Post
Topic
Board Tokens (Altcoins)
Re: [ANN][ICO] Blockshipping - Transforming the Global Shipping Industry. Sale 14.05
by
tempus
on 18/05/2018, 08:49:48 UTC

...cut...



The revenue share model is based on the revenue generated by the platform (in USD). This amount of USD is purely dependent on the performance of the platform not the rate of CCC. These USD will be exchanged to ETH which again will be used to buy CCCs in market (using the "reverse Dutch auction"). If the market price should be low more CCC token will be bought and distributed. I.e. a high market price = more money to the sellers and fewer tokens to distribute whereas a lower market price = less money to the sellers and more CCCs to the hodl'ers.

Thanks for the quick reply! It's an interesting model for sure. But what I see as kind of weak is that additional functionality, which may make the token more attractive is not described yet, but it's said:

C. Future utilities of CCC
On top of the current utility of CCC we have a couple of additional innovative ideas
and concepts where we can see the possibility to open up and use the CCC for certain functions on the GSCP platform and thus enabling CCC owners to actively be able to get more value for their CCC. We have more concepts in the pipe-line but cannot publish these in detail at this early stage, simply because we do not want others to copy them before we have had the time to finish the development and are ready to implement them in the GSCP system.

WP: 30 & 31



Problem in my opinion is the combination of what it is, what it is not, and also important: Time-factor.
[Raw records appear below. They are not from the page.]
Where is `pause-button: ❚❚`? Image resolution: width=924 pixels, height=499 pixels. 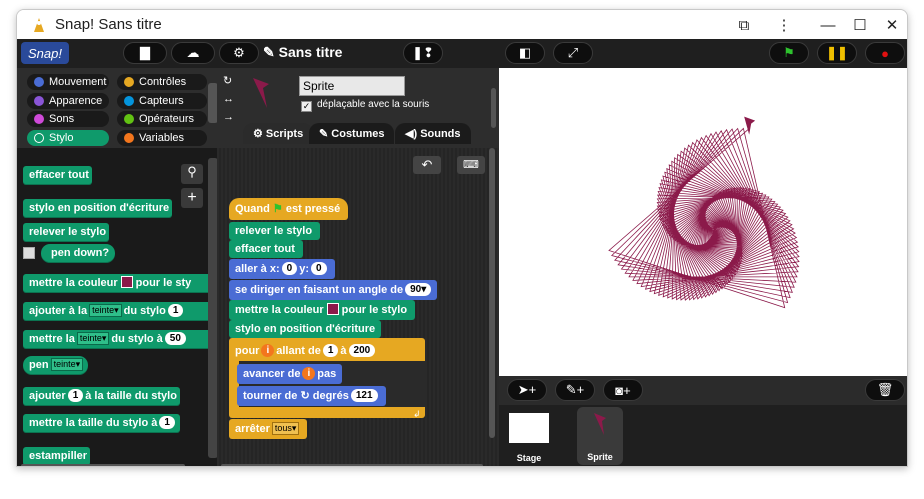
pause-button: ❚❚ is located at coordinates (837, 53).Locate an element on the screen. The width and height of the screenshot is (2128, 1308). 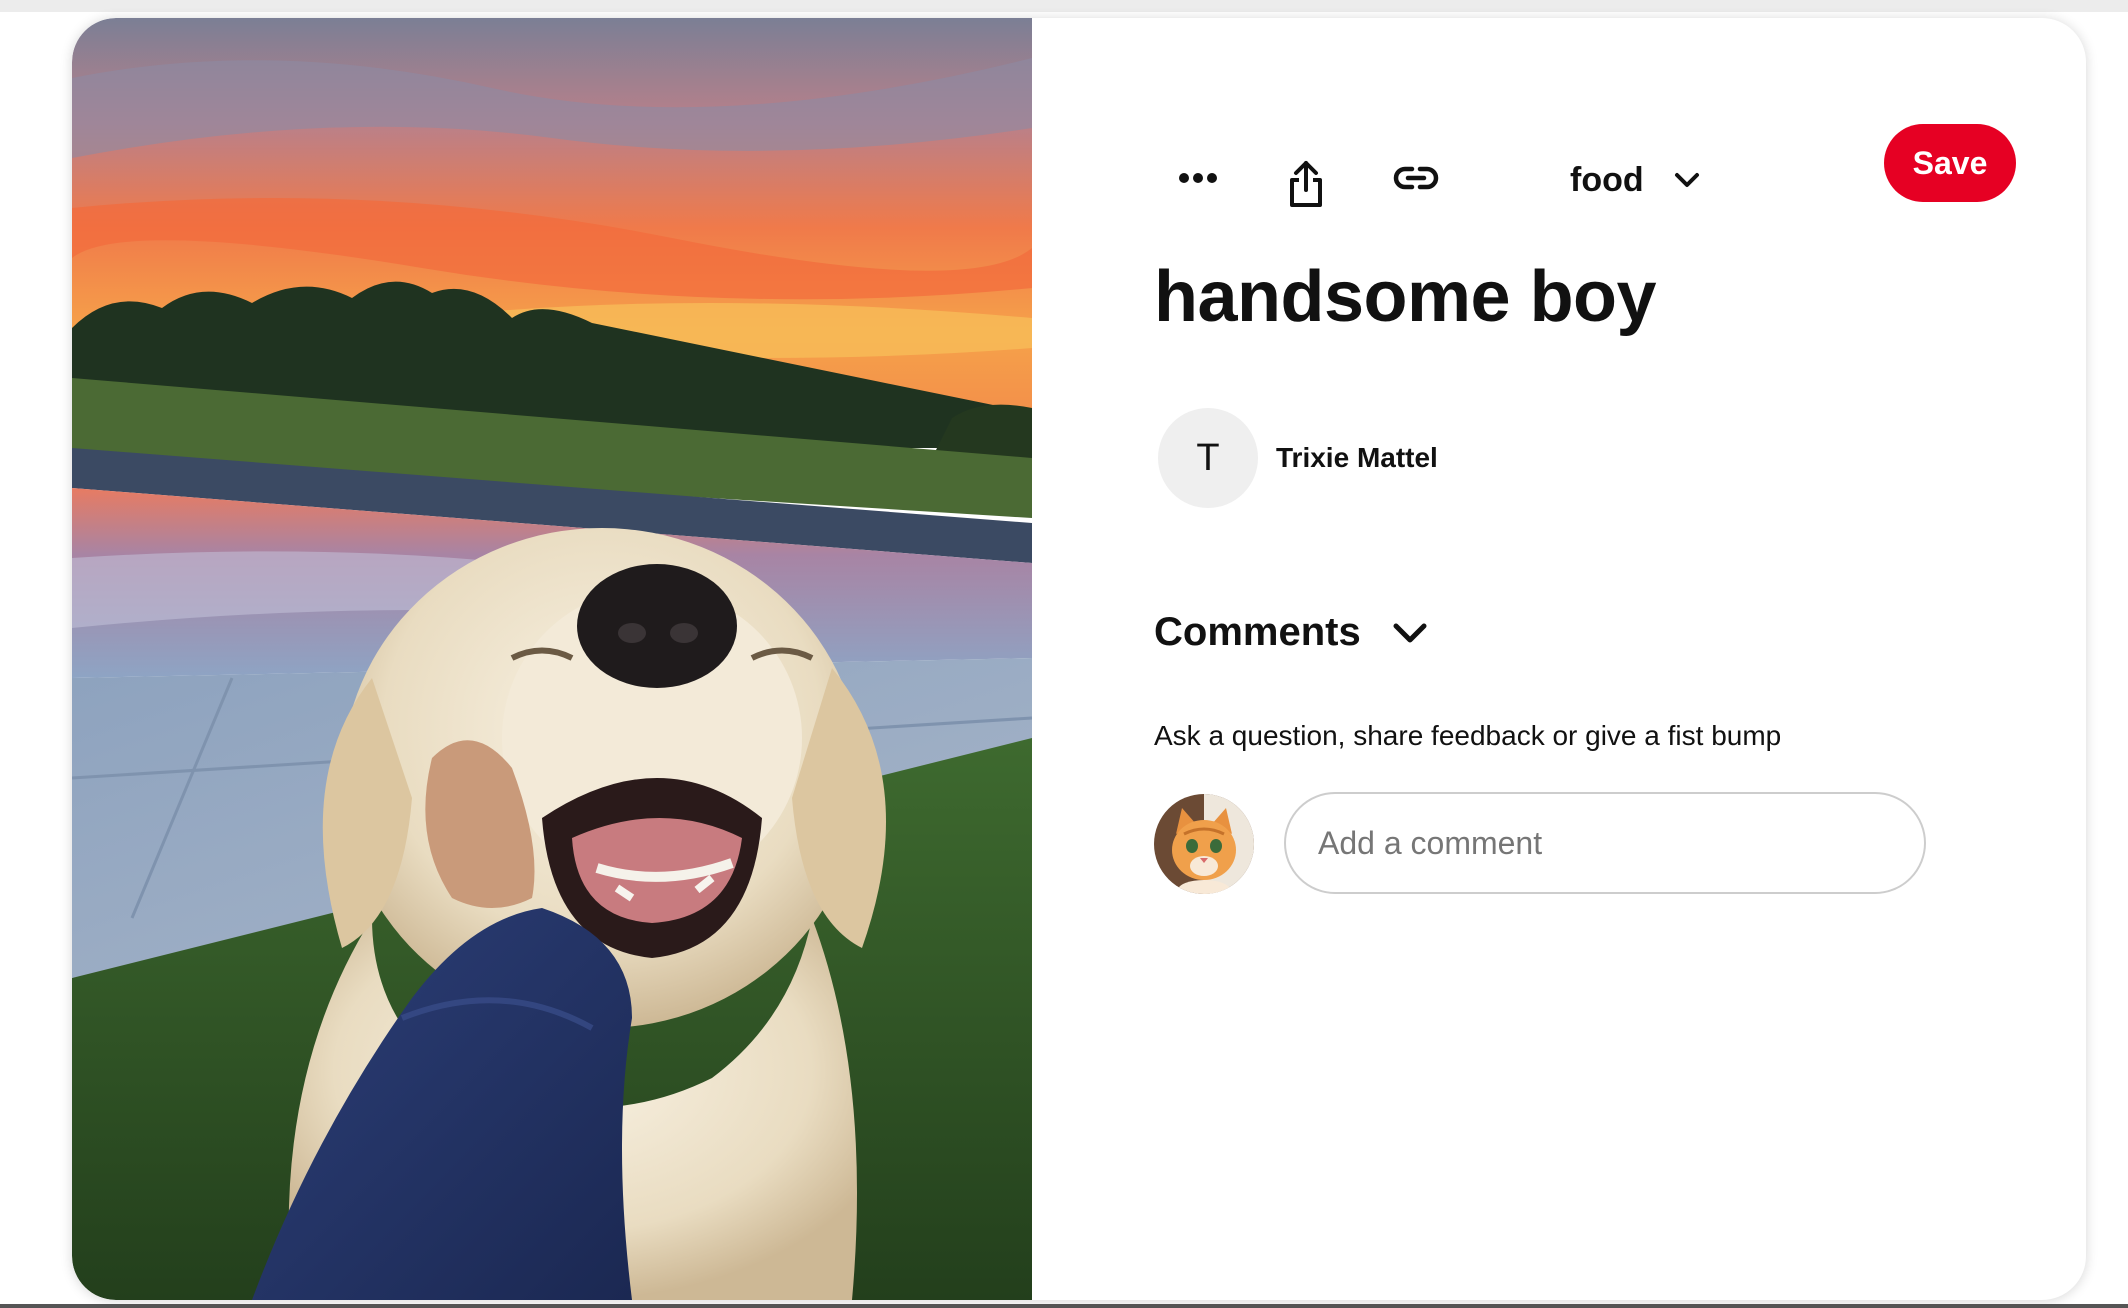
board-selector: food is located at coordinates (1635, 180).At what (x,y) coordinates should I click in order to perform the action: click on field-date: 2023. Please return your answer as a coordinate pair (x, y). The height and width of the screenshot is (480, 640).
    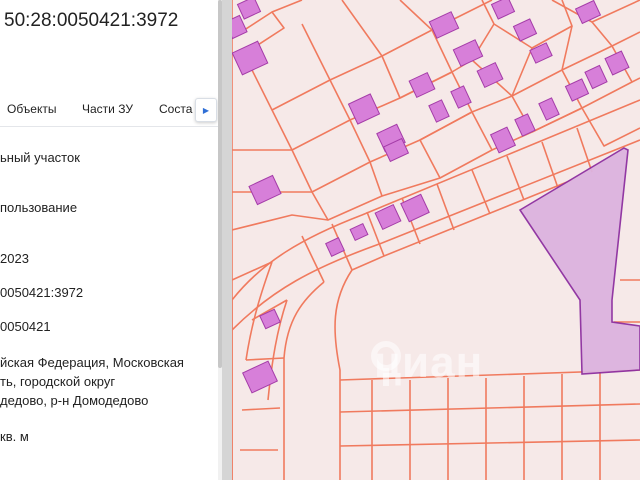
    Looking at the image, I should click on (14, 258).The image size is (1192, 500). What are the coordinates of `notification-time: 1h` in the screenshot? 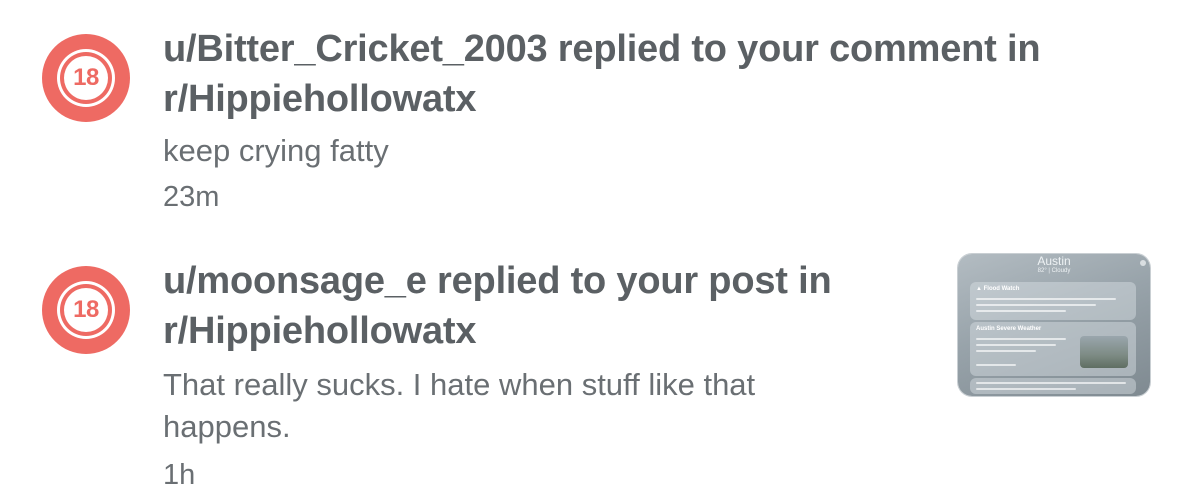 It's located at (180, 475).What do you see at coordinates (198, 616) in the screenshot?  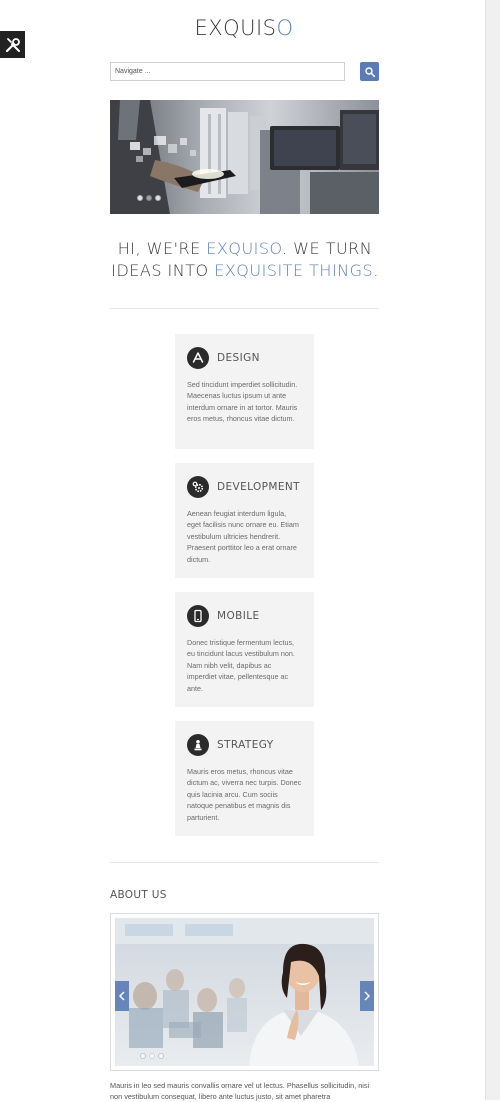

If we focus on purpose and incentive of the token, there is nothing else than receiving dividends and that is years away. Even if estimated very optimistic, that the revenue would go through the roof in some years, it would still be a long way to go and in my opinion it still wouldn't be likely to see a significantly rising price in short- or mid-term, because at some point it wouldn't make any sense to pay more money to get the "same" dividend. Considered the estimations for the next years, I believe that limit may already be reached at the current price.

Since the token is no real stock, it doesn't represent ownership, it also will not be possible to interpret progress like "the company is probably much more worth now, so the token-value should rise". One can say: The more and the better the progress, the more likely a higher revenue and a higher dividend-payout as a result. But that estimation only makes sense if the token price isn't too expensive. With other words: Incentives for a positive market-dynamic are missing in my opinion.

What I mean becomes clear if compared to Tesla: That company burns so much money, is a high risk, but the value of shares is very high because market participants kind of "bet" on the value of the company - probably because it's very innovative/progressive. If Tesla-Investors would only think about dividends this psychological momentum for the market would be missing. In this project I see the psychological momentum as missing, because receiving dividends in some years (and still not that much if the estimations should turn out as correct in tendency) is not enough while it would even be contradicted by a rising price. That's the major part in my opinion.

And since the token is a security token (although it does not represent ownership) it could even be a problem to get it listed on the bigger exchanges. Until now that is still a regulatory problem for many, what may lead to a lack of liquidity and volume. And there could even be a problem for the project itself. In a worst case scenario it would not need that many sellers to push the price down significantly with low volume - and of course that would lead into the scenario that many other ICO-Investors, maybe even a majority, would want to sell their tokens back to the company. The market maker fund will hold 45% of the raised funds to cover potential paybacks - that may even turn out to be as not enough while it wouldn't make sense to lock more money since it's purpose is to be used in favor of the project of course. That buy-back-model is interesting, it involves some psychological momentum as "floor-support", but if it should be traded at low volume and with low liquidity, the market could dry up especially because of the long time frames until the only real incentive may kick in: Dividends.